Microsoft teams : le cauchemar de la ram enfin adressé ?
La patience des utilisateurs de Microsoft Teams a enfin ses limites. Longtemps critiquée pour son appétit vorace en mémoire vive, la plateforme de collaboration s'apprête à accueillir une fonctionnalité cruciale : le « Mode Efficience ». Mais ce revirement stratégique cache-t-il un problème de fond plus profond dans la conception des logiciels Windows ?
Un appétit démesuré qui étouffe les machines
Pendant des années, les plaintes se sont accumulées : Teams engloutissait une quantité alarmante de RAM, rendant l'utilisation du logiciel pénible, voire impossible, sur des machines plus anciennes ou moins puissantes. Ironie du sort, Microsoft avait tenté d'imposer un standard de 16 Go de RAM en 2024 avec le lancement de Copilot+, avant de se rendre à l'évidence : la réalité du terrain était bien différente. Le problème n'est pas isolé : Discord peut aisément consommer 4 Go de RAM, tandis que WhatsApp n'hésite pas à en dévorer 1 Go sans même effectuer d'opérations complexes.

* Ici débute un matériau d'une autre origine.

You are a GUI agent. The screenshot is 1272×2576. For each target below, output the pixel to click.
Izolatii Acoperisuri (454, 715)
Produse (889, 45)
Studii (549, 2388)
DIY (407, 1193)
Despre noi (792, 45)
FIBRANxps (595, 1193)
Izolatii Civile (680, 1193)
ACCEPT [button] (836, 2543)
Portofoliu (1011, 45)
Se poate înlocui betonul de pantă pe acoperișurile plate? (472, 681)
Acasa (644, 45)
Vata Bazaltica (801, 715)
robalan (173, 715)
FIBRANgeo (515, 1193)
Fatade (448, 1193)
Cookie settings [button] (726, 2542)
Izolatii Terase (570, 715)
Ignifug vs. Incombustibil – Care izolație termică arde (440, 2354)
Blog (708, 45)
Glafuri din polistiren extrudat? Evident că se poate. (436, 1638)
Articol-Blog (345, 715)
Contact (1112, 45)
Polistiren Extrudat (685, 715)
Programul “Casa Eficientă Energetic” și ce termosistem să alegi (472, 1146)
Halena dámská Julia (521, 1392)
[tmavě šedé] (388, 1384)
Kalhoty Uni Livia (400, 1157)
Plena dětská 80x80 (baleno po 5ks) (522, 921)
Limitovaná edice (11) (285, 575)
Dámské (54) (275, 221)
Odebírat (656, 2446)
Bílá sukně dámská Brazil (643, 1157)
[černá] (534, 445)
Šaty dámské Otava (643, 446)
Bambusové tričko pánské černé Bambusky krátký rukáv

L'architecture même de Teams, basée sur le système WebView2, contribue à ce gaspillage. Un simple échange de quelques messages peut déjà faire grimper la consommation de RAM à 1 Go. La situation est d'autant plus préoccupante que la plupart des applications Windows héritent de technologies obsolètes, issues des premières tentatives de développement web, et qui peinent à gérer efficacement les ressources.

Le « mode efficience» : une solution temporaire ou un correctif profond ?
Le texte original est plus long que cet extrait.